Our property has easy interstate access and great schools. The amount of land available for development in this area is extremely limited. So, we anticipate the area will retain good value over the next 10-15 years.

In the area and tight market we are looking in, people expect a minimum of a 3-car garage. No builder in our neighborhood is building less than 3. In fact, several of the new homes being built are actually tandem garages. It is also common to use the 3-car garage for a workshop or storage.

In terms of whether or not a second bedroom on the main floor or another living space, such as a keeping room or study, is the norm, it is a toss-up. We see both, so it really is a choice. We are undecided and was hoping the layout or other opinions would help make the call. (I understand this is not the usual way to approach things.) The keeping room would have french doors which should increase privacy.

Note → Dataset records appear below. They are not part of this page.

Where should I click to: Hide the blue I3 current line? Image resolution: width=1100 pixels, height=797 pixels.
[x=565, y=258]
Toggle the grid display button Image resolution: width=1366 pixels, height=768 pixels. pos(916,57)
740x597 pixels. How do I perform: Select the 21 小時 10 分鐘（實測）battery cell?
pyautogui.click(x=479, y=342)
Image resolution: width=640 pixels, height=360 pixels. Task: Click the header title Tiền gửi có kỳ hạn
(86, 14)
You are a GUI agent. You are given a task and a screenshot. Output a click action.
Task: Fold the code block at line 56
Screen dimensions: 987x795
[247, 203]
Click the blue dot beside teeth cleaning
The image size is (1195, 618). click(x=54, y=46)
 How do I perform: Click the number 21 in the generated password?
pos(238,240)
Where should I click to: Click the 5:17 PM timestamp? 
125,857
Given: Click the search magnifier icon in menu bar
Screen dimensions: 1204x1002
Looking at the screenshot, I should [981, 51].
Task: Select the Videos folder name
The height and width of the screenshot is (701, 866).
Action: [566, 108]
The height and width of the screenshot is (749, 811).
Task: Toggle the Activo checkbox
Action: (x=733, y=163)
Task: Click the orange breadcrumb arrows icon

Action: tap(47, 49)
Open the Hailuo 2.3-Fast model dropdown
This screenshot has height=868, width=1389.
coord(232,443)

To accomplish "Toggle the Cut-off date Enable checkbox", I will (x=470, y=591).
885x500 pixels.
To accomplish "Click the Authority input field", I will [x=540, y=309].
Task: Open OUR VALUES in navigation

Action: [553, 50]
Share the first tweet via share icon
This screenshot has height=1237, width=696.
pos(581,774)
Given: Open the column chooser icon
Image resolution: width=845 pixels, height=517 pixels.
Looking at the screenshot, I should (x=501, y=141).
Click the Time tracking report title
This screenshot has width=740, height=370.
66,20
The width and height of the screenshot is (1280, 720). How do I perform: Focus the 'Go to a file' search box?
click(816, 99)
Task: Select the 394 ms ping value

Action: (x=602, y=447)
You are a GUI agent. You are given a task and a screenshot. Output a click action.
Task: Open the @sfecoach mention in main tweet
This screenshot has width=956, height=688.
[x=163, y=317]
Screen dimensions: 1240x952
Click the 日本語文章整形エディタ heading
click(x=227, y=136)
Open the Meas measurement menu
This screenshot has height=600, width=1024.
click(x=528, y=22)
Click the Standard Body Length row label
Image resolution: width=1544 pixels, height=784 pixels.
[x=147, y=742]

We are not committed to 3 full baths but would prefer it. We have 3 full baths now. However, we completely understand the importance of having that 3rd bath in a logical place. We have been struggling with this. (In the original plan, the designer had an exterior door added to the laundry room for outdoor access. I know it is too far from the pool; we are trying to fix it.) Our thought was with a full bath, even near the keeping room, someone could add a closet and use it as a bedroom. (Around here, we have seen people add french doors to a living room and use it as a bedroom!)

Thanks for your help!


We appreciate your comments. This home is on the smaller side for the neighborhood. One of our main goals in choosing to build is to move up a level of housing, increase outdoor living space, and to in fact have some of the “bells and whistles.” That one is actually for us. We just want to make sure our tastes and choices do not make the house a resale nightmare.

In terms of the right neighborhood, this house is the next step up. The limited availability of land in our area continues to push up lot prices and the square foot minimums for new builds.

We have made changes to the original plan to try and eliminate the least desirable spaces (long hallway, for example) and replace them with the 3rd garage space. One of our favorite areas is the kitchen and the luxury it brings. We agree that more natural light would be wonderful in the kitchen, but we started this journey with an elevation that we loved and have tried to configure the inside accordingly.

Hubby is a stickler for dimensions and assures me there is plenty of room past the round kitchen table to easily access the keeping room. The “island” with the main sink is actually a walled space with a large pass through. The main living room is vaulted (not evenly so), and we felt the kitchen and living needed separation. (We have a center island now with 2 aisles and love it.) When the refrigerator is open perpendicular to the island, we still have 2 feet for passing.

In the new layout, we hope to line up the washer, dryer, and sink. As far as master bedroom area, it is more the norm here to have the closet at the end of the run. In other words, master bedroom, bathroom, then closet; however, we will consider a change in this area.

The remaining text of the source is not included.